Bogosort terminates with probability 1. Is it really reasonable to say it doesn’t guarantee termination? People often do say that about randomised algorithms, which confuses me a little. Probability 1 is as guaranteed as anything probabilistic can reasonably hope to be, isn’t it?
[Edited to add: thanks for the replies. I think I expressed myself poorly here. It’s not that I don’t understand the difference between “with probability 1” and “always”. What I mean is that I don’t understand why people sometimes make a big deal out of it, and say “that algorithm is not even guaranteed to terminate” as though that somehow means the algorithm is untrustworthy or useless. The trouble with the game “roll a die until you get 100 sixes in a row” is that it has an astronomical expected running time – not that it might _never_ end, but that it will almost certainly take a very long time.]
Probability 1 is as guaranteed as anything probabilistic can reasonably hope to be, isn’t it?
Unfortunately, it isn't. This is the reason why in mathematics, we say that "possibility 1" means that an event is "almost sure", which is different from a "sure" event.
For instance, you can play a game where you roll a dice over an over again. You win if you get 100 times a 6 in sequence. If you play this game without any time limit, your possibility to win is exactly 1, which means that you can be "almost sure" you'll win in the end.
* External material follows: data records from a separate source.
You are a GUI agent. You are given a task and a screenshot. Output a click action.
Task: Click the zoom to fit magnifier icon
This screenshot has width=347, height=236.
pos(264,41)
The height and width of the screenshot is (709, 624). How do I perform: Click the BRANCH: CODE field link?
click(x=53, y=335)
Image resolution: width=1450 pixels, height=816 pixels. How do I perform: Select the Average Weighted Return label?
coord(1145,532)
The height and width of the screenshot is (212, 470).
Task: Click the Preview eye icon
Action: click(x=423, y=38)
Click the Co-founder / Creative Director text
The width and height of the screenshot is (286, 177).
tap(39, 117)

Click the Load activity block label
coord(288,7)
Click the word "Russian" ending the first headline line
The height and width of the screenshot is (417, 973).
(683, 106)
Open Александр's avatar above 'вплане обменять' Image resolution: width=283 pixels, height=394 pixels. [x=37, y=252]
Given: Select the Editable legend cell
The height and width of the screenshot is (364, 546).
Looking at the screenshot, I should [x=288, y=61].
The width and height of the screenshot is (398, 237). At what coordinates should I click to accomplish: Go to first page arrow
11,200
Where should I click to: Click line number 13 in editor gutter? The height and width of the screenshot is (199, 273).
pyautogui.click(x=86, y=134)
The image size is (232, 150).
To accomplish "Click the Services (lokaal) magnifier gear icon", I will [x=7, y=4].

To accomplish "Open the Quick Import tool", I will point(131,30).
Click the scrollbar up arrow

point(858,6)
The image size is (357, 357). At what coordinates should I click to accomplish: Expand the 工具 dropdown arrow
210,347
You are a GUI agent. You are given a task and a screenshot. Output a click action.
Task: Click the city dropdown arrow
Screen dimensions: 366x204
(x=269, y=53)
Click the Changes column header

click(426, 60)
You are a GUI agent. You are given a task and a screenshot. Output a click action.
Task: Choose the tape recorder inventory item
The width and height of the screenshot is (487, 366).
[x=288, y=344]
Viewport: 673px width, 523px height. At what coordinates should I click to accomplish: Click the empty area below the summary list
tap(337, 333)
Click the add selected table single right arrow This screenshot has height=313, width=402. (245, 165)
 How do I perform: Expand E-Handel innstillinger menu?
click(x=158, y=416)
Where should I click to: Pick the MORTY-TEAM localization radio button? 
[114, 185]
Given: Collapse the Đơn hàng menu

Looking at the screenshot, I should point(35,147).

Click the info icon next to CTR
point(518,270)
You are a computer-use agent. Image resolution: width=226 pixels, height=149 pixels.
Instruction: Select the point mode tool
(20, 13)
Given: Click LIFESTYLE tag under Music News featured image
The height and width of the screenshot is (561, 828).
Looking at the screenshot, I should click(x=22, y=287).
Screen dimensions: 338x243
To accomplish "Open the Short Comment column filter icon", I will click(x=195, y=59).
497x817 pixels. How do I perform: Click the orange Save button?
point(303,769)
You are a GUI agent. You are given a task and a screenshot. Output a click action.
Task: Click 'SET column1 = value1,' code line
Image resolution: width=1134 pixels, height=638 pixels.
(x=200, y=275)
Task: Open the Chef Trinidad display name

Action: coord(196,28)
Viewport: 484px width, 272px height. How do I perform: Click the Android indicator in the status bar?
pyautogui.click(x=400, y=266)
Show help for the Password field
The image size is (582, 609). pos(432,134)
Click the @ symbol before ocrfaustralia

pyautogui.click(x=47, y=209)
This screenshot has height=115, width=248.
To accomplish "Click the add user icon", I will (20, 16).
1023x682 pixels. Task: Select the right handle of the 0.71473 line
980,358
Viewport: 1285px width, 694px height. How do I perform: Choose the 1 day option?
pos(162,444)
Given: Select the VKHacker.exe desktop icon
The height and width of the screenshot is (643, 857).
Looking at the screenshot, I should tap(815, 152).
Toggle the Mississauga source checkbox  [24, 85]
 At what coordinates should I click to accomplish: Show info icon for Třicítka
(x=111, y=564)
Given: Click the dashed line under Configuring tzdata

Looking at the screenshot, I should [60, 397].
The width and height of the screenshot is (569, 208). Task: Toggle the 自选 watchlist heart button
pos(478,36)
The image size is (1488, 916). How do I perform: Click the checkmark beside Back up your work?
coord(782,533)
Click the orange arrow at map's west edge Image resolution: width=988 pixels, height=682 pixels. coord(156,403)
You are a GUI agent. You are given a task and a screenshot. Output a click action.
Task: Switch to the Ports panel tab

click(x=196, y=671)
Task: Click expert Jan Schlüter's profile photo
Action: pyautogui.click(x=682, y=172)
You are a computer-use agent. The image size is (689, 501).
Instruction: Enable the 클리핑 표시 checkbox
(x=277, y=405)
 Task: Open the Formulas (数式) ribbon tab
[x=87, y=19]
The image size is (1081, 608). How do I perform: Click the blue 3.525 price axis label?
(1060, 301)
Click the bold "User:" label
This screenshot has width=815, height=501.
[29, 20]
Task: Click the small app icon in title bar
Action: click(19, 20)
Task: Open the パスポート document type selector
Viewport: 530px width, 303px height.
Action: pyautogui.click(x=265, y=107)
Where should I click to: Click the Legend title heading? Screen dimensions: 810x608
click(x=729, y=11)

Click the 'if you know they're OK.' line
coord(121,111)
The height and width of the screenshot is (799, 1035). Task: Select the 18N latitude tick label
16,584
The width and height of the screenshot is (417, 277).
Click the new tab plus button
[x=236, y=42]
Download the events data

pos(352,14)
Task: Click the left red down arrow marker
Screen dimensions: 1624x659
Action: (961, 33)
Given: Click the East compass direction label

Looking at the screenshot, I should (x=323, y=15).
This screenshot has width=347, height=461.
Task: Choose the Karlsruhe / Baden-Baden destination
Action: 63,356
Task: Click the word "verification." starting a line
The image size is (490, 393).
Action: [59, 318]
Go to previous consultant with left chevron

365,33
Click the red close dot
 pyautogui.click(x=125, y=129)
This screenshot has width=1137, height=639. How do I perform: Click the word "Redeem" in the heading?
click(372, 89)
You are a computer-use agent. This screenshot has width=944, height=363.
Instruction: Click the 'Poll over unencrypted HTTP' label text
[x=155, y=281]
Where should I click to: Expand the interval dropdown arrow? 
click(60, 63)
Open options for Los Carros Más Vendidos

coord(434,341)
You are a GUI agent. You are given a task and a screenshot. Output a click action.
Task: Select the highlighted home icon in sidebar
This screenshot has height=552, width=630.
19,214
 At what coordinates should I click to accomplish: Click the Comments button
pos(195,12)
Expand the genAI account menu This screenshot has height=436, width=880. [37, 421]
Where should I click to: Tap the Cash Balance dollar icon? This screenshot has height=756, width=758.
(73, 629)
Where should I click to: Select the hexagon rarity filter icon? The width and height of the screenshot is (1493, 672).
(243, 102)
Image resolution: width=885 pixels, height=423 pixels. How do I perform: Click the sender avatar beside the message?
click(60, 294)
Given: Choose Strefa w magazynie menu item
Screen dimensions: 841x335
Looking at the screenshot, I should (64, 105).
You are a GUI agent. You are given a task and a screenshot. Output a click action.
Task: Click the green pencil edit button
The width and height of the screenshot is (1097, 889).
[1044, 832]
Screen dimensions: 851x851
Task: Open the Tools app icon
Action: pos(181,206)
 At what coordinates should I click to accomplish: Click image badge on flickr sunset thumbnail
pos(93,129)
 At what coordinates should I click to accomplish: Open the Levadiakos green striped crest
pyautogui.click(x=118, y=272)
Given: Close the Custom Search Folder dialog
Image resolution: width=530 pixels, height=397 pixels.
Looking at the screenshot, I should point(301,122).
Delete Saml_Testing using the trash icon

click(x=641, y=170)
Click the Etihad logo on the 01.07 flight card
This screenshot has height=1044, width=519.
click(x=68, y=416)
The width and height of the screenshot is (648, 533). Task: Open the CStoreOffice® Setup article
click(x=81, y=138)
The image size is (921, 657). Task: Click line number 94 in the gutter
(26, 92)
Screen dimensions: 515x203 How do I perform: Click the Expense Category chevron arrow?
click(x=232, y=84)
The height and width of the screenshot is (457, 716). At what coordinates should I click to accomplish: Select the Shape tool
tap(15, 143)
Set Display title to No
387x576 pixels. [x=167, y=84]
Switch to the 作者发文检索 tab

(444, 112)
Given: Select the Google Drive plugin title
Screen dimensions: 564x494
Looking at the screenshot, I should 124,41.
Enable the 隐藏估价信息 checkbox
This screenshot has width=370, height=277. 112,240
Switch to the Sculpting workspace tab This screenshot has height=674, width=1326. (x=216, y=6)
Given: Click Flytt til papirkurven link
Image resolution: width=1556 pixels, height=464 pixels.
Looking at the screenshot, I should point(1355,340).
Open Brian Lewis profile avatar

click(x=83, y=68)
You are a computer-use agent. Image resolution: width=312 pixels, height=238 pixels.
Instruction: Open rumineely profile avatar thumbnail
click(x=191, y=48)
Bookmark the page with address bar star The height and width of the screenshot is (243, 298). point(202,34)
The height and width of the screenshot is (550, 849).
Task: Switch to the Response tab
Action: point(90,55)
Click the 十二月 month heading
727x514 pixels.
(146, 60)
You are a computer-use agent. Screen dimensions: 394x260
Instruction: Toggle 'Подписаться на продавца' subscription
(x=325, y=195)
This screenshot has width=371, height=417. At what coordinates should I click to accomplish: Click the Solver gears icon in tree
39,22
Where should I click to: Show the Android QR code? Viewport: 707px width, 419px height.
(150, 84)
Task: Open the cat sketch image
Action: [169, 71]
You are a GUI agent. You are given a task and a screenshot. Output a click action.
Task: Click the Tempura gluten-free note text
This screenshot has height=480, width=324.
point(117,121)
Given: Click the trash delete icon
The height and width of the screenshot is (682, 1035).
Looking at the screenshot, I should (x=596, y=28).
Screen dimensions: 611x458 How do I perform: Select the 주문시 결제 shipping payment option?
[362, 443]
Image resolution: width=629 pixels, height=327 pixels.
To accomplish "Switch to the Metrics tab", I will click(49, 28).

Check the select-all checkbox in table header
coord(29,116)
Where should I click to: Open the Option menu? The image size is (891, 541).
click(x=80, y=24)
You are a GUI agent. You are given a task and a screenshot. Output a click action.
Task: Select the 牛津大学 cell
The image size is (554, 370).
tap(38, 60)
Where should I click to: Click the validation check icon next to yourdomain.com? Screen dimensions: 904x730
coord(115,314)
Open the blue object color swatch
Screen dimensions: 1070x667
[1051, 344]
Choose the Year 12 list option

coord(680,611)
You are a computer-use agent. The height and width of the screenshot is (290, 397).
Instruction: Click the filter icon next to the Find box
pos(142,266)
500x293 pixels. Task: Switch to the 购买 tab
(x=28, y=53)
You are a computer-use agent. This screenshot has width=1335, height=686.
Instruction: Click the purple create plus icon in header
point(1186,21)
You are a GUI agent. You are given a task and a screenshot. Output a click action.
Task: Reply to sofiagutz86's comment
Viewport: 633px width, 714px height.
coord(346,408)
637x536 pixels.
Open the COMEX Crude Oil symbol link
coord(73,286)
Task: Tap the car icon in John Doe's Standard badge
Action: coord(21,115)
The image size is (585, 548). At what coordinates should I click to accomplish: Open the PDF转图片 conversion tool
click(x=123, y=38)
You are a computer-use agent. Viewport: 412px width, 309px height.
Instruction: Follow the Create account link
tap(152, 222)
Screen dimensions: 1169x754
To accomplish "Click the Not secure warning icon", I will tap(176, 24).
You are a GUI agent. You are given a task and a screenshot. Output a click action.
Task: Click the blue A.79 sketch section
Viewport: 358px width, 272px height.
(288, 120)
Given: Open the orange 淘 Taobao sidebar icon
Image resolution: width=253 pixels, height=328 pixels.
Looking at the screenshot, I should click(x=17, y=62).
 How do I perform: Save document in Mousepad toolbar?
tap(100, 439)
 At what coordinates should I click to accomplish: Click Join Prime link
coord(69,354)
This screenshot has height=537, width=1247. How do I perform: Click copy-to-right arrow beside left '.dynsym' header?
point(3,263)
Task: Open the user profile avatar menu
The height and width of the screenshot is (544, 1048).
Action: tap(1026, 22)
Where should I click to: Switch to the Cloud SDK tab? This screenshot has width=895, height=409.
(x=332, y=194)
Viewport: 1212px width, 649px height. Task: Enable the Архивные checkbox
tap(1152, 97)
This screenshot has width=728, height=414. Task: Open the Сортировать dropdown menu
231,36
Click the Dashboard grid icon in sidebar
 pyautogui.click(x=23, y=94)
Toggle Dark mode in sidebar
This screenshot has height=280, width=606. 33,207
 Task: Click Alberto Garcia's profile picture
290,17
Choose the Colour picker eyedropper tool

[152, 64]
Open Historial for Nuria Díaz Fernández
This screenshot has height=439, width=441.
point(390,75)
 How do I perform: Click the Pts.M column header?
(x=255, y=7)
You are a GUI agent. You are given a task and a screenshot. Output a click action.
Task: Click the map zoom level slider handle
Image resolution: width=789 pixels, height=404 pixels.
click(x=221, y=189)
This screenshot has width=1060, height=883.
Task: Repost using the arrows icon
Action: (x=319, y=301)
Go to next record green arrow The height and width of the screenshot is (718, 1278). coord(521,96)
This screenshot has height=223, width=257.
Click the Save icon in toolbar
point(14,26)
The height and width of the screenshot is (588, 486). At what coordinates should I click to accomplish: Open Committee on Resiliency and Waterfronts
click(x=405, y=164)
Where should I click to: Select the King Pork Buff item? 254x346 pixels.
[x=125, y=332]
However, you can't be sure, because there is still the possibility that you don't get 100 times a 6 in an eternity.
Note that this only happens in infinite probability spaces. In finite spaces, "almost sure" and "sure" are equivalent.
Also note that the same holds for "probability 0" which means "almost impossible", not to be confused with "impossible".
Bogosort terminates with probability 1. Is it really reasonable to say it doesn’t guarantee termination?
Yes.
Particularly when done on real machines that use pseudo-random numbers that will repeat in finite time. For instance many use http://en.wikipedia.org/wiki/Mersenne_twister with a version that will repeat after 2^19937-1 steps. With a random array of 2500 elements, the odds are very good that bogosort will fall into a loop before it has successfully sorted the array.
I think that depends on how you cycle the numbers. If you use the new positions as part of the randomization process then the average cycle time becomes much larger than 2^19937-1.
AKA: (Ignoring the fact it takes more than one number to shuffle a deck). After the first cycle of 2^19937-1 you have ~1 in (2500!) that you repeat the initial position. After the second cycle it's ~2 in (2500!) etc. It may be possible that your odds of success are around (2^19937-2)/(2^19937-1).
Of course how you cycle the numbers matters. I assumed that you take the original deck and keep on coming up with random shuffles of it. If so, then your cycle time will be the cycle time of the algorithm times (worst case) the length of the array. However if you do the obvious trick of doing each random shuffle to the previously shuffled deck, then the cycle time for the permutations to repeat becomes much, much longer - long enough that you are very, very likely to hit sorted at some point. But it is possible that you won't. And if you hit the case where you won't, then you'll absolutely never terminate.
That's an abuse of notation. Quicksort is expected O(N log N), where the expectation is usually over a uniform distribution of all permutations.
The actual notation for proportional asymptotic dominance of expectation is too convoluted for use, so people just don't use one. But to even leave out the word "expected" is just plain wrong.
Nonono, Bogosort is way worse than naive recursive fibonacci - the former doesn't even guarantee termination, recursive fibonacci still does.
If you want to calculate fibonacci numbers not as a misguided exercise in algorithms but actually efficiently, use an algebraic form: http://en.wikipedia.org/wiki/Fibonacci_number#Computation_by...